UFC fighter turned analyst and color-commentator Dan Hardy has not competed inside the octagon since 2012. That being said, Hardy is now looking to make a comeback.
Speaking on The MMA Hour, Hardy revealed his thoughts on the matter.
“Always. Absolutely. I sit Octagon-side and I watch these guys all the time and I think to myself, more than anything because I watch my old fights and I see those seams in my old fights and I’m like, I make so many mistakes. I was too heavy in my UFC career. I was talking to my old strength and conditioning coach the other day about this. When I was fighting at welterweight, I was starting training camp at 210. I’m walking around at 180 now. And I would probably still fight at 170, I could make ‘55 if I wanted to, but at 180 I feel like I move like a flyweight. I can kick people in the head no problem with my lead league without thinking about it. Before I was more interested in deadlifting 500 pounds because Anthony Johnson might be standing across from me.

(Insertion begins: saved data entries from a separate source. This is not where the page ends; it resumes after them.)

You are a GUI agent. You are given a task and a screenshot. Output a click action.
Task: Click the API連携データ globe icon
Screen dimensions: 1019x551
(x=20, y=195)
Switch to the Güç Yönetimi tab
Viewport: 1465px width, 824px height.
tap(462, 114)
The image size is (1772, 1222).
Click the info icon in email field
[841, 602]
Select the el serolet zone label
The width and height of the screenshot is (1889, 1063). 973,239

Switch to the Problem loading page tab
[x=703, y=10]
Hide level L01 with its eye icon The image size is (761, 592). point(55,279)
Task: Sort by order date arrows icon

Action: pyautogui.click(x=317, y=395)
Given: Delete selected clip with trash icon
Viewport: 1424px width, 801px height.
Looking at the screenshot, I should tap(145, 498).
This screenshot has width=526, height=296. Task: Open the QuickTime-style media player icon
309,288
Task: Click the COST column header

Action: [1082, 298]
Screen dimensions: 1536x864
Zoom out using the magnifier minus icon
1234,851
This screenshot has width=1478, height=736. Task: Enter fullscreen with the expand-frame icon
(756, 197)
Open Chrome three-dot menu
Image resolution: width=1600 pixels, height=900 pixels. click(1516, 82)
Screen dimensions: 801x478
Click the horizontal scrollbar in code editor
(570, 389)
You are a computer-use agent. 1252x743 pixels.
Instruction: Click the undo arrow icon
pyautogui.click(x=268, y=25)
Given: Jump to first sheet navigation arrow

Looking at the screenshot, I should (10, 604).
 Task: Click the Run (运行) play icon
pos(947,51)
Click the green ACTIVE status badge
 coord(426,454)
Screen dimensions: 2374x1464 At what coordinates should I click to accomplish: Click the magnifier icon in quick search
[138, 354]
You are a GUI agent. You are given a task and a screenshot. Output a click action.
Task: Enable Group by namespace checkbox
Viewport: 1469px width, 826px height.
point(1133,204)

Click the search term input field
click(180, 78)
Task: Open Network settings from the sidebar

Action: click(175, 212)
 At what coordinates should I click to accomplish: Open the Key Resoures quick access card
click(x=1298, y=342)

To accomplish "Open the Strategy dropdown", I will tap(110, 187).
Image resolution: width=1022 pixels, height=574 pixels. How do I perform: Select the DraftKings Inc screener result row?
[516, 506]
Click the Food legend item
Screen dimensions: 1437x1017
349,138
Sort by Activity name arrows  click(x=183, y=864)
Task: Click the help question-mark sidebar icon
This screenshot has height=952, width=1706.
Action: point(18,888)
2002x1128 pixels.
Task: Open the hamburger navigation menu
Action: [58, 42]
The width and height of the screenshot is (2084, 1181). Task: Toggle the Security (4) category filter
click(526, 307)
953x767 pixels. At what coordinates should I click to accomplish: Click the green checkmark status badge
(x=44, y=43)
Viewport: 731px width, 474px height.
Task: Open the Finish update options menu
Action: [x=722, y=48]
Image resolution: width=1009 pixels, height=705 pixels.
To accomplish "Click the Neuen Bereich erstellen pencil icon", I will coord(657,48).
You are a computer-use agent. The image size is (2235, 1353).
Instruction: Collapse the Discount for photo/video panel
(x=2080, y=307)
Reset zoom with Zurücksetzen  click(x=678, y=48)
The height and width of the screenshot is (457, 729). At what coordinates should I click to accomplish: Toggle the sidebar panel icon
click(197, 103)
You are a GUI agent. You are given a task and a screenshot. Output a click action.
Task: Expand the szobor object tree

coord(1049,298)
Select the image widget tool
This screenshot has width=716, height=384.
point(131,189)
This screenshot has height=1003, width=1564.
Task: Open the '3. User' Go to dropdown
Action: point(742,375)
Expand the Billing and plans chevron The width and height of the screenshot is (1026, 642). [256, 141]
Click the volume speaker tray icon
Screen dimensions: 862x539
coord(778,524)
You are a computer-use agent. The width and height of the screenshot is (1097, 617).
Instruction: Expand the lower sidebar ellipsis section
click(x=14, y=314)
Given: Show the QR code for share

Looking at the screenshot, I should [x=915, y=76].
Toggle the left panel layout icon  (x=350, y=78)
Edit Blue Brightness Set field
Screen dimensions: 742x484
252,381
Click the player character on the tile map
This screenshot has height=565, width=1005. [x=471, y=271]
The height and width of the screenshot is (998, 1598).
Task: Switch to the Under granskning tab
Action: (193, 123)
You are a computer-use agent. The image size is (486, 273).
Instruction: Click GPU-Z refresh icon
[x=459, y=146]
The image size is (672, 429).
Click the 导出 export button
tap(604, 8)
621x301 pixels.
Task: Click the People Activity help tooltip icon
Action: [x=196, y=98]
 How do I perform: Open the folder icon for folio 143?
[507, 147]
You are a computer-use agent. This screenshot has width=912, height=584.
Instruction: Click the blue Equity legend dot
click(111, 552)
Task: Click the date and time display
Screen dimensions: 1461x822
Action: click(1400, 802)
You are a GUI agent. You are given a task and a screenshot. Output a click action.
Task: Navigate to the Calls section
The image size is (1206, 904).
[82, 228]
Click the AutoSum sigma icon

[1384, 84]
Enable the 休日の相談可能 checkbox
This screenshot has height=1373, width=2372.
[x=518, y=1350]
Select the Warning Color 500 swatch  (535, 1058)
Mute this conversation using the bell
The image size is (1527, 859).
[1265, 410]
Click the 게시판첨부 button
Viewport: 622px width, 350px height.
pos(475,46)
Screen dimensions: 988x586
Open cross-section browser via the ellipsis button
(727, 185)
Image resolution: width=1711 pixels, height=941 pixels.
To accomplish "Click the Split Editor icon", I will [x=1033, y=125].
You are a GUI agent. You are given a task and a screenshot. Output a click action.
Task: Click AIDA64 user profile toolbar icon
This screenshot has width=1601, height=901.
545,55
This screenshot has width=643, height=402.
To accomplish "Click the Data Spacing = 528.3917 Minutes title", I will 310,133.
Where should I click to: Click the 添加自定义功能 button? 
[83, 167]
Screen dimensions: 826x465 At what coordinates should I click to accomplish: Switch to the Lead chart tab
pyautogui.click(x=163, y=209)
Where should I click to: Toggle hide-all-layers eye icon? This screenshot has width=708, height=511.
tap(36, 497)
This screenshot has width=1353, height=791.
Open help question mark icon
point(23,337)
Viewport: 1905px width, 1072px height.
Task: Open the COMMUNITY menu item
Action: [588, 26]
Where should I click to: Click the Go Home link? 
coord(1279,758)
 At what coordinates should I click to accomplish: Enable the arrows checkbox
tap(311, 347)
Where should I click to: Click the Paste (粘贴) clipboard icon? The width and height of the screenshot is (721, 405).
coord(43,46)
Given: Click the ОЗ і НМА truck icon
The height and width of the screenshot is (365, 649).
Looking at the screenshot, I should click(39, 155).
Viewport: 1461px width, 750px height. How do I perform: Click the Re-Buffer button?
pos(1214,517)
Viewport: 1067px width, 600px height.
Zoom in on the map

“The sport has changed and unfortunately I got caught up with the trend at the time, which was be an athlete, get big and strong between training camps, boil yourself right down to the biggest you can be, and unfortunately it just didn’t suit my style.”
“I think with the shift in the sport, if you look at the welterweight division there’s a lot of lightweights there now. There are a lot of guys in the welterweight division that a few years ago probably would have been lightweights. You stand Mike Perry or Colby Covington next to Gleison Tibau and they’re about the same size. And then you look at middleweights as well, we’ve got a former welterweight as the champion. Kelvin Gastelum’s wrecking guys that are bigger than him because he’s got the speed and the power.
“I think there’s a shift in the sport and maybe I got caught up in the wrong time and I’m looking back now thinking I’ve not really shown my best in the UFC and that’s the thing that keeps driving me to have one more fight. Because I feel like I could give much more of a better example of what I’m capable of now.”